As stated above, fouling process is a multi-factorial process. The flow configuration of the membrane process may also affect the fouling process. There are two main flow configurations of membrane processes: cross-flow and dead-end filtration. In cross-flow filtration the feed flow is tangential to the surface of membrane, while permeate is directed normal to the membrane surface. In dead-end filtration the direction of the fluid flow is normal to the membrane surface. Dead-end filtration is usually a batch-type process, where all the filtering solution is fed into a membrane device, which then allows passage of some particles subject to the driving force. The main disadvantage of dead end filtration is the extensive membrane fouling and concentration polarization. The fouling is usually induced faster at higher driving forces and water flux. The unidirectional characteristic of dead-end filtration lacks any internal membrane cleaning effects and it comes to a complete stop once the membrane is fully clogged. Tangential flow devices are more cost and labour intensive, but they are less susceptible to fouling due to the sweeping effects and high shear rates of the passing flow. In an RO process the feed goes through a cross flow configuration while in FO and PRO the draw solution goes through a cross flow configuration and the feed solution passes through dead-end filtration. As such, at high feed stream, a PRO system would be very prone to dead-end fouling effects and due to cleaning requirements will have to work in batches with prolonged down times.

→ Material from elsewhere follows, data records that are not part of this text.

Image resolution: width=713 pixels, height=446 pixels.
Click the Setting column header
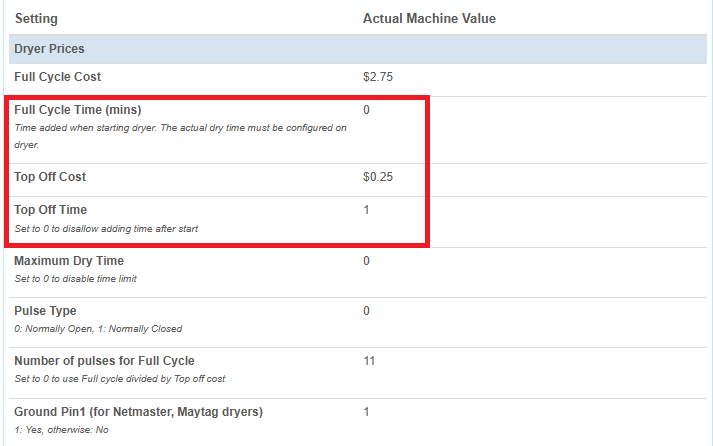(x=36, y=19)
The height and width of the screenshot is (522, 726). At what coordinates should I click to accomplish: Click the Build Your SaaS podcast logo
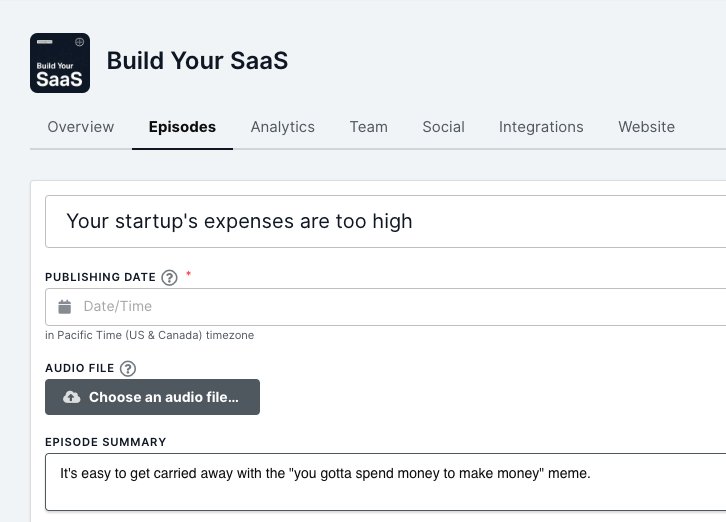click(60, 63)
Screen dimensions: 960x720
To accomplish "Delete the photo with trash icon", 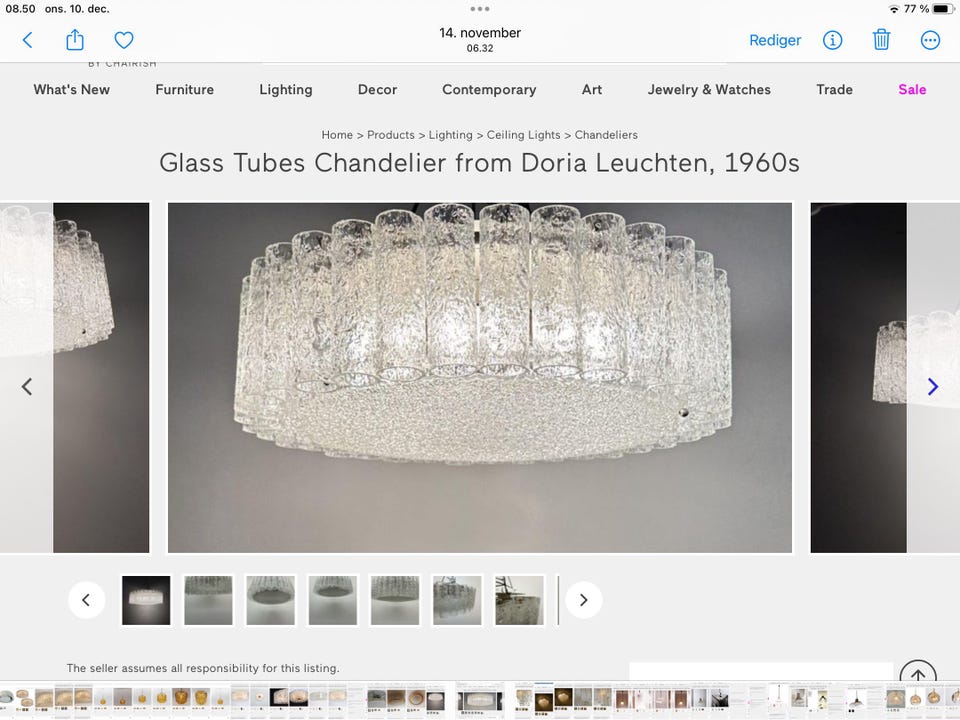I will [881, 40].
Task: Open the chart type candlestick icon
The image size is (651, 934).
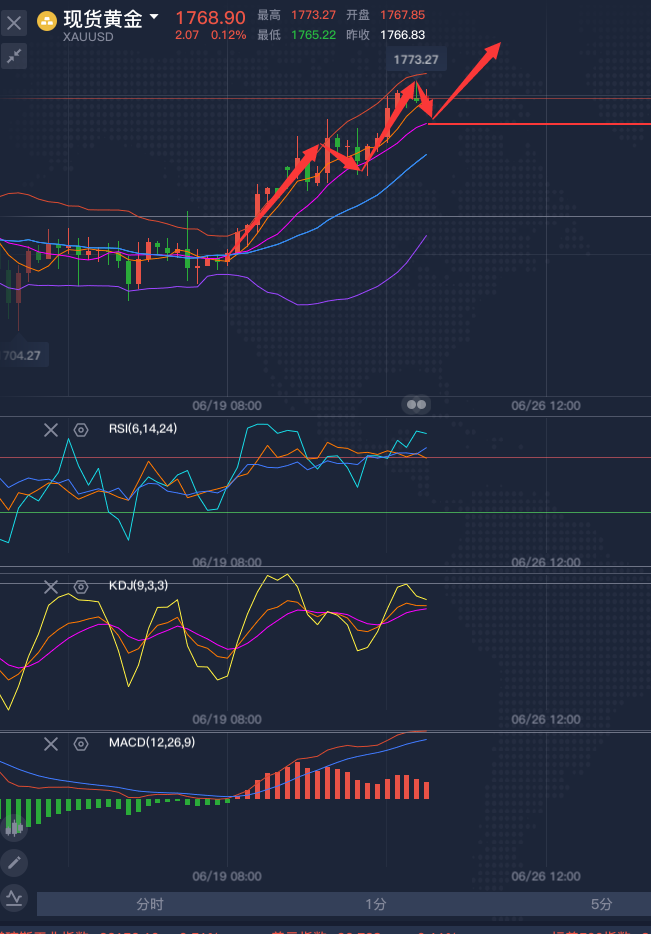Action: pyautogui.click(x=14, y=827)
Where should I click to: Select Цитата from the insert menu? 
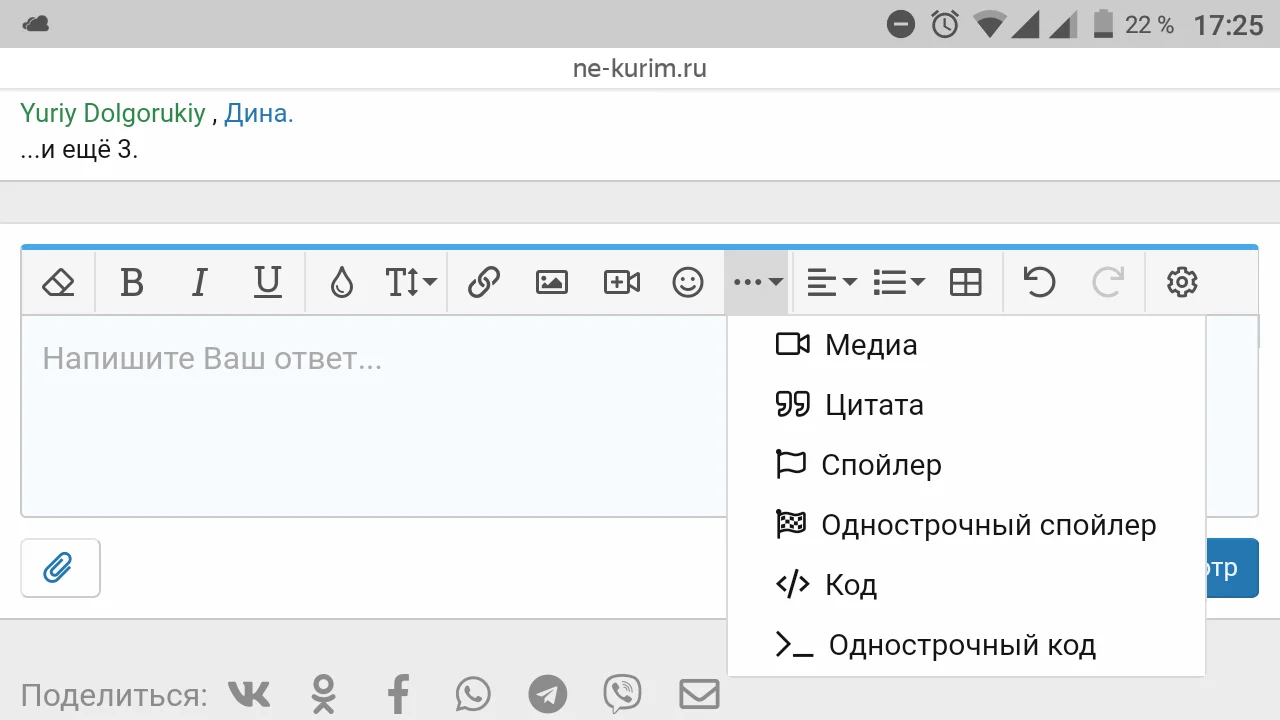(872, 405)
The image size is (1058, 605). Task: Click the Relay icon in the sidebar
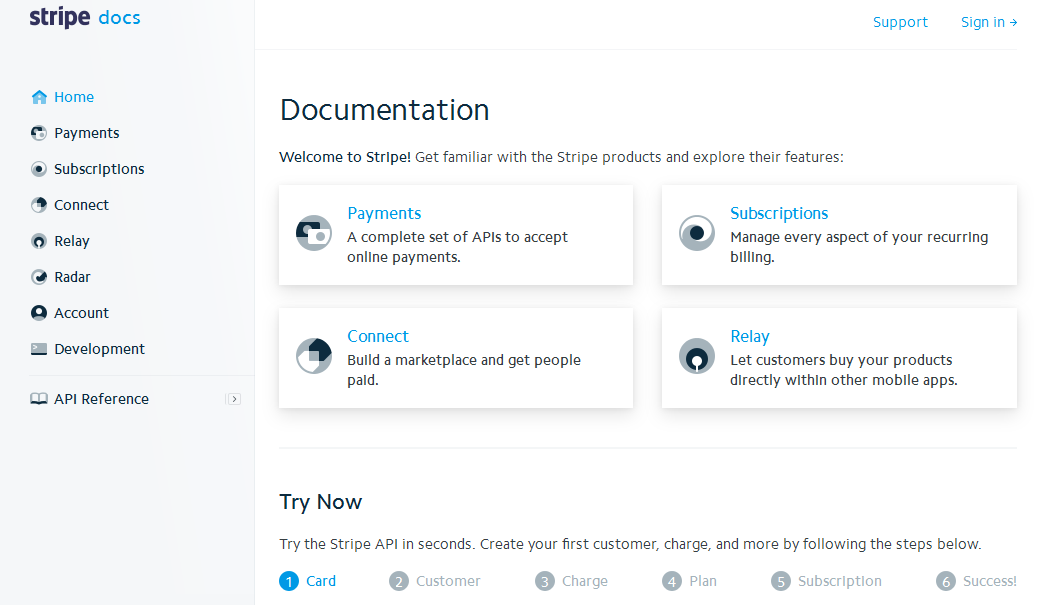pos(39,241)
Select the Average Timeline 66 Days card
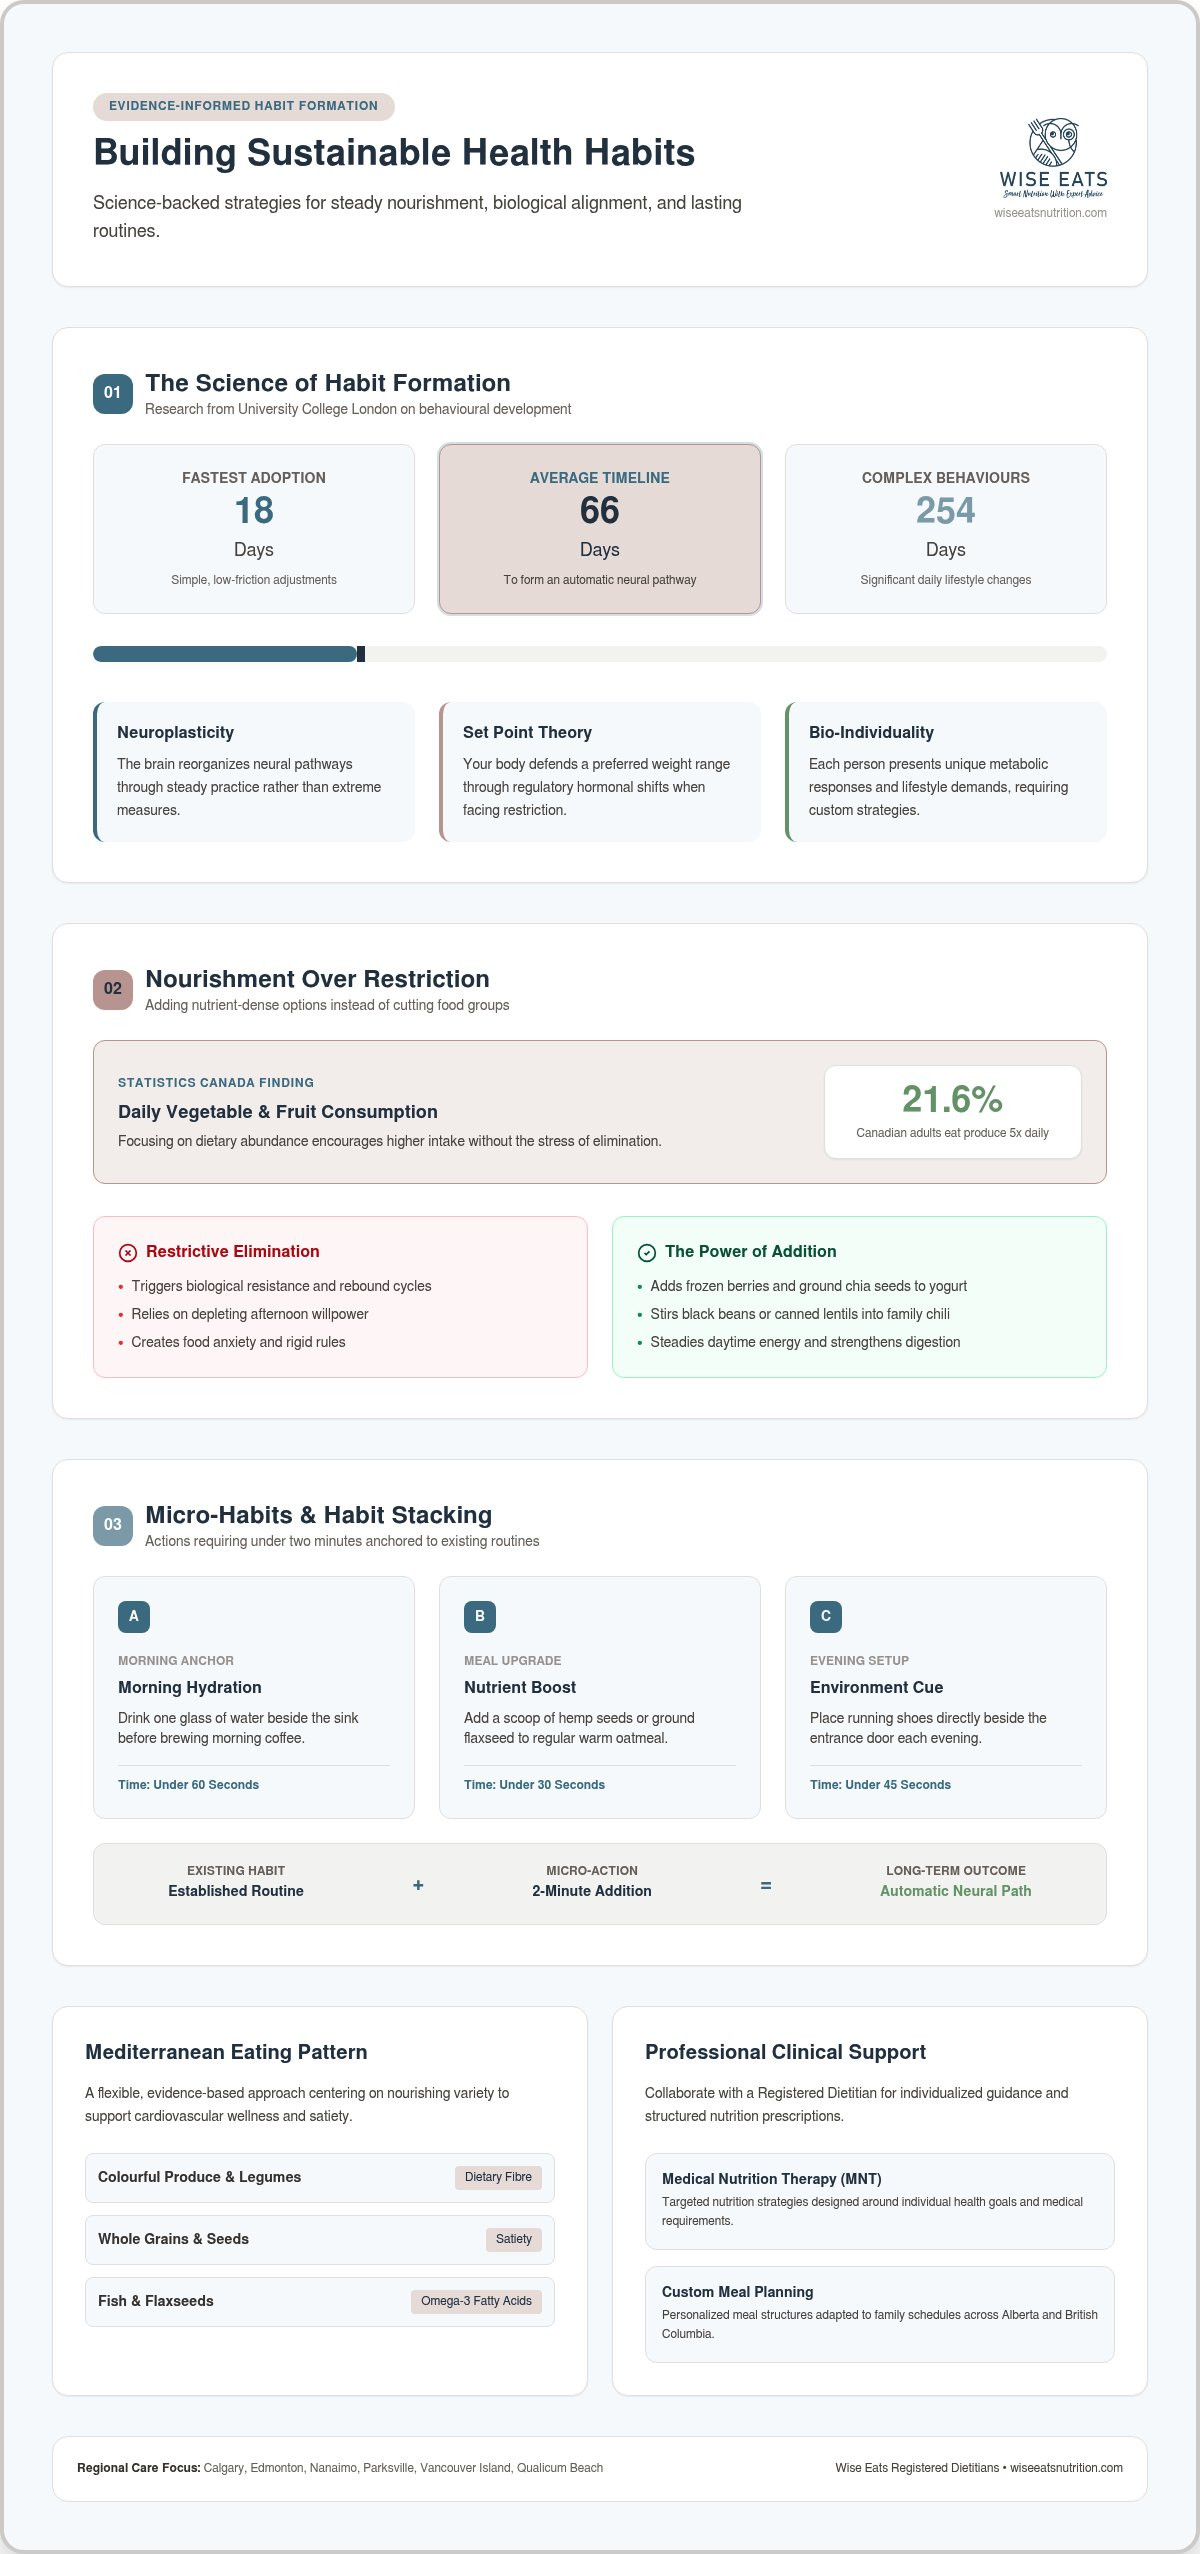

U.S. Pat. No. 7,658,852 to Liberman teaches an on-line direct osmosis cleaning waves by discharging pulses of high salinity solution (‘DO-HS’) along the feed water stream in an RO system as a better alternative to known CIP processes. DO-HS cleaning does not interrupt the operational process of the system. The cleaning wave reverses locally the RO process into a FO process and effectively activates four synergetic cleaning effects within a short time frame of about 20 seconds: (1) fouling lifting; (2) fouling sweeping; (3) bio-osmotic shock; and (4) salt dissolve shock. The cleaning wave creates a local effect of backwash stream through the membrane by instantaneously switching the cross flow into a dead-end flow. This local effect propagates in a wave pattern along the membrane so that the entire membrane is cleaned.
U.S. Pat. No. 4,033,878 to Foreman and U.S. Pat. No. 8,354,026 to Herron teach PRO systems which use proprietary membrane structure and system design. Amongst other things, these patents teach a system which allow cross flow configuration both for the draw solution and the feed solution. In addition, special spiral membrane design is required to allow FO to take place as standard RO spiral membrane structure does not allow feed solution in FO to flow in the envelop. These patents do not teach any cleaning effects and therefore are susceptible to system down time for cleaning and maintenance.
There is a need to develop a PRO system which can practice standard spiral membranes and can work continuously with minimal interruptions based on reliable internal cleaning process to minimize the down time periods and maximize efficiency.